MHS Students Feel Their Rights Were Violated


A student led walk out across the country this week set a tone for young people to bring attention to the Marjory Stoneman Douglas High School massacre.

Students across the country took part, if they wanted to.

But, in Jackson County, students are upset at the timing and handling of the Wednesday morning event.

At the set time for the National Student Walk Out, Marianna High School had a fire drill.

Students said that after the normal procedure, they were told to stay outside to participate in the walk out movement.

“Administration sent us out there to try to kill two birds with one stone and support the walk out and the faculty and students that way everybody is happy.” said MHS Senior, Madison Odom. “He didn’t exactly do good timing and it made it look as if he was setting us up to protest the gun rights.”

Some students said they would have been happy with a few moments of silence for the victims, but that they support the second amendment and were not happy with being made to participate in the walk out.

“I didn’t have a problem with showing my respect for the losses of the lives down south but I’m not going to stand outside and support something I do not believe in,” said Ashlynn Redmon, MHS Senior.

School board officials said that the principal at MHS did conduct a fire drill at the same time of the walk out, but that it was not to push any political agenda.

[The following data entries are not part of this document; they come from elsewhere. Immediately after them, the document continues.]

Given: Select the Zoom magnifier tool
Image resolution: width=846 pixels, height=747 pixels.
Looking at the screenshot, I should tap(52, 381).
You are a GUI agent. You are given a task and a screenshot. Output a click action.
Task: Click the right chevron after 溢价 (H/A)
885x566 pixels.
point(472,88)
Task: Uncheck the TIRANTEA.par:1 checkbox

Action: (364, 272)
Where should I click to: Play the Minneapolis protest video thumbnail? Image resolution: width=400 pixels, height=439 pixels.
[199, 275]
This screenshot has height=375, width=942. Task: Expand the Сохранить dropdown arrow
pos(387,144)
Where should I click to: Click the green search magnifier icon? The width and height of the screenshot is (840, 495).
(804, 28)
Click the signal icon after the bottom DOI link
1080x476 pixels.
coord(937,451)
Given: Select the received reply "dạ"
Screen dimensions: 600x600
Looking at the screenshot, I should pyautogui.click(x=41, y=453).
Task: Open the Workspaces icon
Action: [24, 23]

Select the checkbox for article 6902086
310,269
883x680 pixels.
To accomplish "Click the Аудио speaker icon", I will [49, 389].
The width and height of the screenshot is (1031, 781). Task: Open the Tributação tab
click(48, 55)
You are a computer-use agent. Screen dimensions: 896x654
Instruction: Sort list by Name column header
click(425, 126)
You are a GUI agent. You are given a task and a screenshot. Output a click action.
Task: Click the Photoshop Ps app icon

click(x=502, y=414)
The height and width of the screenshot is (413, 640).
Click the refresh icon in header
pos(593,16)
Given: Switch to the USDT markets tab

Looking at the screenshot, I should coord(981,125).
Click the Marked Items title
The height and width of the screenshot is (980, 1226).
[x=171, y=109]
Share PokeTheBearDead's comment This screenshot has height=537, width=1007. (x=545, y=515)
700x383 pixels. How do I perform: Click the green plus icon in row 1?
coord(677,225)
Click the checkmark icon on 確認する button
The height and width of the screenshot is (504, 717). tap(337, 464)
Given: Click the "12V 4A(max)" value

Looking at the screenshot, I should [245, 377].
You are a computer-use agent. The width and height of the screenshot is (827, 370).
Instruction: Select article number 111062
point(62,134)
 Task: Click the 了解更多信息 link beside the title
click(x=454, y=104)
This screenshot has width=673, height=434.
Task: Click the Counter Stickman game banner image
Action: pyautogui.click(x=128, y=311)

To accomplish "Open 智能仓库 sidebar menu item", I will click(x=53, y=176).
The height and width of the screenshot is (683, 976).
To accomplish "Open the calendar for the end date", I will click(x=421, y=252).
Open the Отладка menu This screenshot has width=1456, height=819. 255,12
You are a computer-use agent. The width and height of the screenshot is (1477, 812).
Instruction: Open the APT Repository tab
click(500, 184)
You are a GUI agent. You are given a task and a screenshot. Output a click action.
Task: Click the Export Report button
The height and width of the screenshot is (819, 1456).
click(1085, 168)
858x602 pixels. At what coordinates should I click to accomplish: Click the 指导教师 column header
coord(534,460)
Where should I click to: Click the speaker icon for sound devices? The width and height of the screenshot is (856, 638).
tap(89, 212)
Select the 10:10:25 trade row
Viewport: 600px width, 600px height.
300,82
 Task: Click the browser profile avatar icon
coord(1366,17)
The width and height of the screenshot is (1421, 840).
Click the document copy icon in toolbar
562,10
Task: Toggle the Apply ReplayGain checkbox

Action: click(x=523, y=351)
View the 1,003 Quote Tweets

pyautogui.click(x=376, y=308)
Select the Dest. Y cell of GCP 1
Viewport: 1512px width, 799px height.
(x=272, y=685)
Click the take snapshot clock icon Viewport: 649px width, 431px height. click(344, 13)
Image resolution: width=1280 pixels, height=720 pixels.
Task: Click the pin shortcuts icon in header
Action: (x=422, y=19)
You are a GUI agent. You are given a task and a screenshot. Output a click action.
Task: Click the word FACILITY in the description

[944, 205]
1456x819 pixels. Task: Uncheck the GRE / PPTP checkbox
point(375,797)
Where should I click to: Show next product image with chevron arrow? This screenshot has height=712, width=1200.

“We had a true fire drill. Went through that as we normally would.” said superintendent, Larry Moore. “Then students were allowed to stay outside for a few minutes longer under the supervision of the faculty and staff at Marianna high school in remembrance and in honor of those that were killed or injured in the parkland shooting.”

MHS principal, Hunter Nolen, knew of some students showing interest in participating in the walk out.

By law, if a student walks out of school without permission, disciplinary action is required.

Superintendent Moore said Principal Nolen was trying to make sure all students could take part but in a supervised manner.

“He gave them an alternative to this walk out by letting them show their feelings in a respectful way, honoring those that have died or been injured in the shootings,” said Moore.

Superintendent Moore also said that other schools in the district did participate in the moments of silence in their own way.